### EXERCISE
Print every one of the following rows verbatim, omitting the pictures.
>>>
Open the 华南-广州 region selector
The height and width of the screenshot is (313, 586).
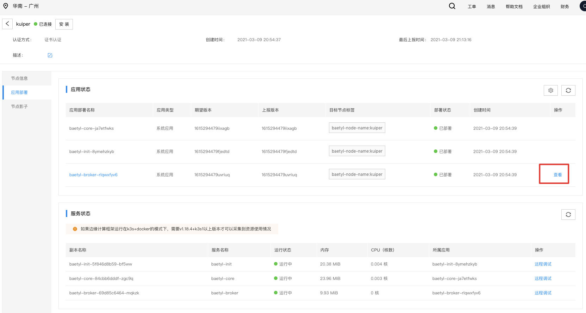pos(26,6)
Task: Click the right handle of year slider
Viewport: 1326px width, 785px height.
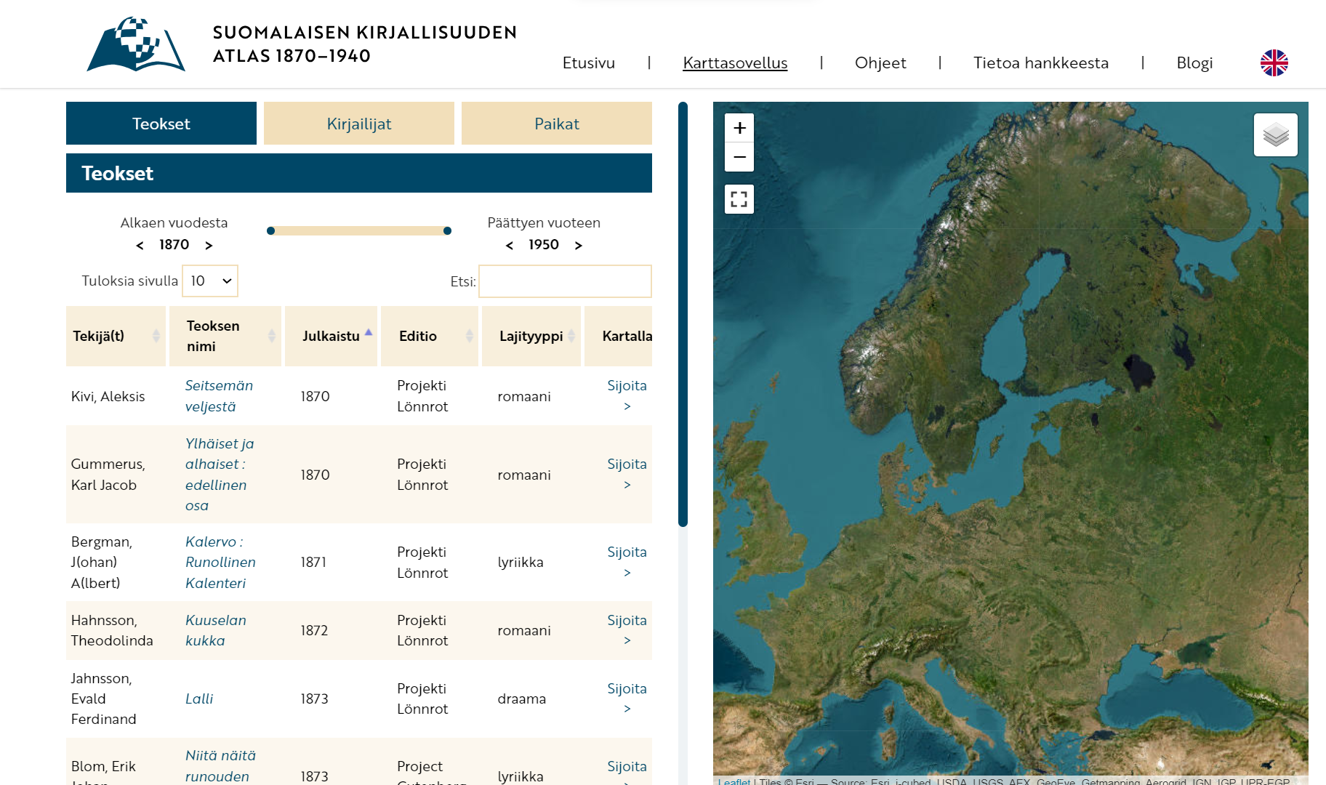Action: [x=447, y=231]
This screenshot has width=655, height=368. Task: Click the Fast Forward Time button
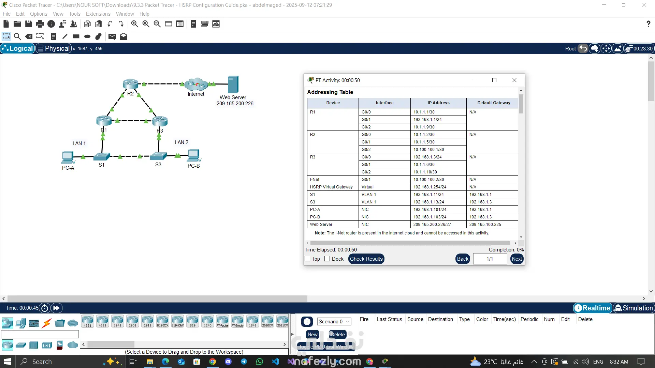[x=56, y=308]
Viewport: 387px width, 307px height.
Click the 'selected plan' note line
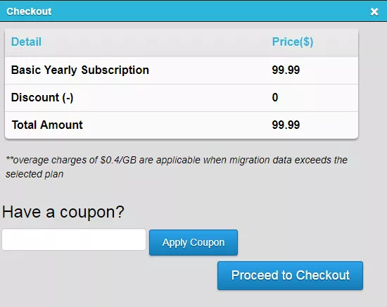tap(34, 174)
<<<
### REPLY TO THE EXERCISE
Open the 华南-广州 region selector
The height and width of the screenshot is (313, 586).
pos(26,6)
Task: Click the right handle of year slider
Viewport: 1326px width, 785px height.
Action: [x=447, y=231]
This screenshot has width=655, height=368. Task: Click the Fast Forward Time button
[x=56, y=308]
Viewport: 387px width, 307px height.
Click the 'selected plan' note line
tap(34, 174)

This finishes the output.